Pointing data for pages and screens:
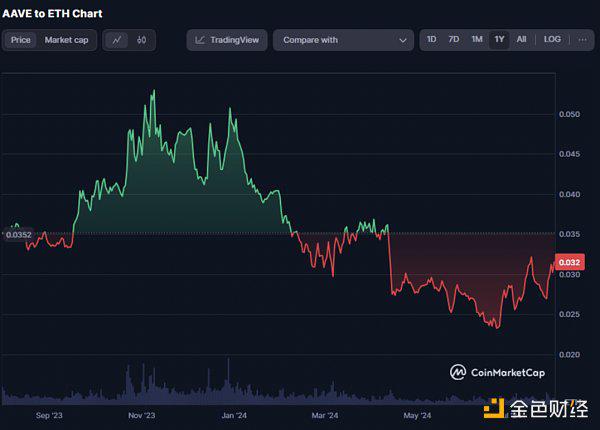Click the CoinMarketCap logo watermark
The height and width of the screenshot is (430, 600).
496,372
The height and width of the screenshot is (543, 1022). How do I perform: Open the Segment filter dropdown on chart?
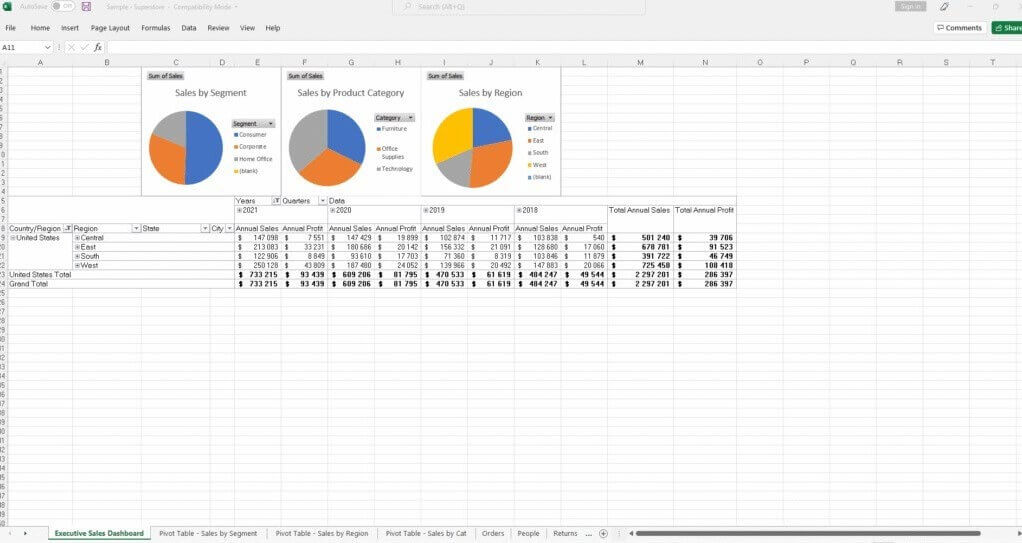pyautogui.click(x=271, y=123)
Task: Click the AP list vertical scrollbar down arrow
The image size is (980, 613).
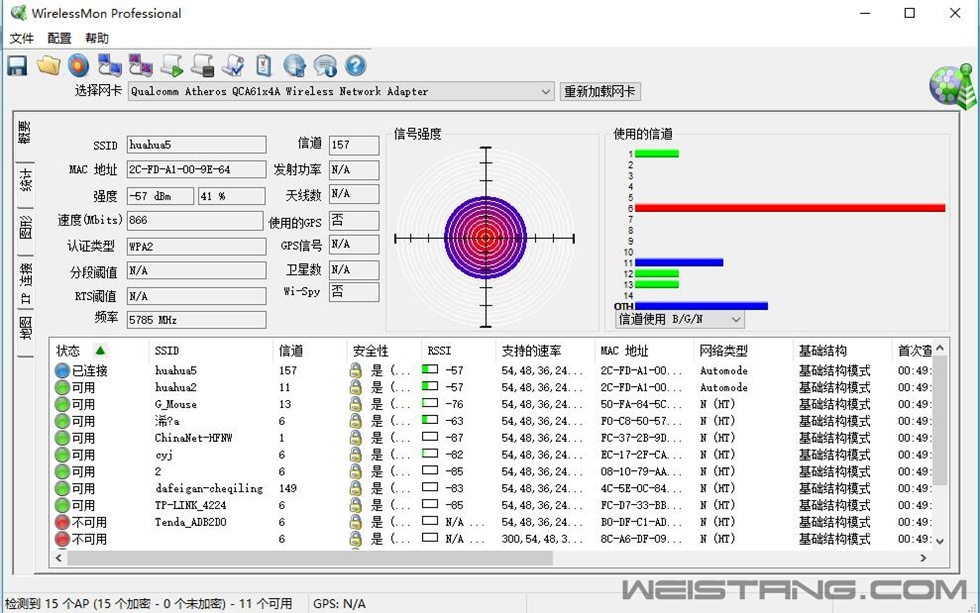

**SHORT PROBLEM**
Extract every line from the records above that contains the string "width", matching case exactly.

**TASK SOLUTION**
The height and width of the screenshot is (430, 600).
The height and width of the screenshot is (543, 1022). How do I perform: Open the Segment filter dropdown on chart?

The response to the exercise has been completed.